松下幸之助は、戦前から歴代の大阪府知事と面識がありました。昭和16(1941)年から2年半知事を務めた三辺長治氏は、戦後にPHP研究所の顧問を8年間務めています。昭和34(1959)年から12年間知事を務めた左藤義詮氏は、PHP活動の当時の拠点であった京都東山山麓の真々庵を任期中に何度も訪れ、ほど近くに佇む幸之助の私邸・楓庵に宿泊したこともありました(※1)。

 昭和46(1971)年から知事を務めた黒田了一氏は、革新系の元大阪市立大学教授であり、選挙で2選を果たしたことから、大阪財界では黒田氏の3選は阻止したいという気運が高まりました。黒田氏について「学者にしておくのは惜しい、知事にしておくのも惜しい」(※2)との考えを述べていた幸之助は、対抗馬となる岸昌(きし・さかえ)氏の陣営から後援会会長の就任を打診されます。昭和53(1978)年9月12日、岸氏は幸之助を訪問し、政治のあり方について意見交換を行なっています(速記録№1674)。


 同年11月14日、実質的な運動は一切しないことを条件に、幸之助は岸氏の後援会名誉会長に就任しました。勢いを得た岸陣営は、翌昭和54(1979)年4月の選挙で、社会党や自民党など5党の協力を得て、当選を勝ち取りました。


 大阪府知事に就任した岸氏と幸之助は、同年6月12日に『日刊工業新聞』の企画で対談を行なっています(録音№1746)。翌7月27日、幸之助は大阪商工会議所国際ホールで開催された「関西復権会見」で講演し、「幸い今度知事さんが変わって、関西連合体をつくってやろうという兆しがでてまいりましたから、私はちょうど幸い、そういうことも考えによっては可能やと思うんです」と述べました(速記録№1751)。

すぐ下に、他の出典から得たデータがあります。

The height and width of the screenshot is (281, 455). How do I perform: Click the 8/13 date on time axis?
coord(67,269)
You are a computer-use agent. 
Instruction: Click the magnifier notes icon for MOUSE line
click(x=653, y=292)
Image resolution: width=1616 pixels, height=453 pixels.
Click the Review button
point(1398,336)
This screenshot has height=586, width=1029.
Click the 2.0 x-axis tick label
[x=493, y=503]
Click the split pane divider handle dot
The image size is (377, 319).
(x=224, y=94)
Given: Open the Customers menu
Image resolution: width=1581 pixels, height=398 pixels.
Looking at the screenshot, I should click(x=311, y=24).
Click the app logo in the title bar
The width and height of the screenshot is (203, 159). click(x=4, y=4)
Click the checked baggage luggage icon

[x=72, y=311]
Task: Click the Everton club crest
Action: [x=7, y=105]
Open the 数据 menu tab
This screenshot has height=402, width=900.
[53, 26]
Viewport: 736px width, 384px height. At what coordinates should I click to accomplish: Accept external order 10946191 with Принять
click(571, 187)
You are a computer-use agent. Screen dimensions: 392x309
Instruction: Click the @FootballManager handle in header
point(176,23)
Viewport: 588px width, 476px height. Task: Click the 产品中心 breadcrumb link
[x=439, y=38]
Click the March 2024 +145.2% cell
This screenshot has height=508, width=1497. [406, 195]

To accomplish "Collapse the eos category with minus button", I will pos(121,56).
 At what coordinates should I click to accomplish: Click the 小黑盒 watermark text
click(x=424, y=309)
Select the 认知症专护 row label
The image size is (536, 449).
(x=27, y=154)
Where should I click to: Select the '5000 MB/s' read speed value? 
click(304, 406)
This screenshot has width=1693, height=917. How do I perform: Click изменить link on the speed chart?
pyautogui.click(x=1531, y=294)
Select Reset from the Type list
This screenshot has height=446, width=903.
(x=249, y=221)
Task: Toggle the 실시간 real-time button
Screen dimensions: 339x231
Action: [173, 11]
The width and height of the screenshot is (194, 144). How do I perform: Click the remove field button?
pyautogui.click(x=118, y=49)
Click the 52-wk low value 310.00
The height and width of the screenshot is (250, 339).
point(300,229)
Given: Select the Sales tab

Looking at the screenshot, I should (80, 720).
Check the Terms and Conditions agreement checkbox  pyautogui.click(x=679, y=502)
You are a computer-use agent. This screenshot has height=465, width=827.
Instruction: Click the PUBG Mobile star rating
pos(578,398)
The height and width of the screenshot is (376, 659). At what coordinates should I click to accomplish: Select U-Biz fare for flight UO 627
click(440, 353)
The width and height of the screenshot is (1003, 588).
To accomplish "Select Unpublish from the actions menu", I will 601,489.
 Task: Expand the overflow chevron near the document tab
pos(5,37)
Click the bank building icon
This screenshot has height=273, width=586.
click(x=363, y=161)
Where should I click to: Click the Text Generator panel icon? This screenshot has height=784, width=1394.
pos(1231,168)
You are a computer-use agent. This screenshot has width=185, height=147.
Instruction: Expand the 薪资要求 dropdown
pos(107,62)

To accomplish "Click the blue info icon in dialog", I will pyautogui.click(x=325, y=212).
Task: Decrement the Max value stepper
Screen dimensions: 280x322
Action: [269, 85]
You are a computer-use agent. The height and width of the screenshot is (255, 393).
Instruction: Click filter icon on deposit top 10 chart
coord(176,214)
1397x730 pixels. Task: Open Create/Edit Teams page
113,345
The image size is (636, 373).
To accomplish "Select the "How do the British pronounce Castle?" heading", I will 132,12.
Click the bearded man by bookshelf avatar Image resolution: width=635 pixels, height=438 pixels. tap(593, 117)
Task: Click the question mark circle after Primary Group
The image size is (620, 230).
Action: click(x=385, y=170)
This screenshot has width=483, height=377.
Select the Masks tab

 昭和57(1982)年4月に発足した大阪21世紀協会では、幸之助が会長、岸氏が副会長を務め、二人の交流はその後も長く続きました。



1)左藤氏は昭和37(1962)年6月13日に真々庵を訪れ、その晩は楓庵に宿泊しました。左藤氏のラジオ番組『心を洗う』は、当時のPHP研究において継続的に聴取された記録が残っています。


2)黒田了一『わが師 わがことば』(毎日新聞社、1978年)所収の幸之助による「序文」より。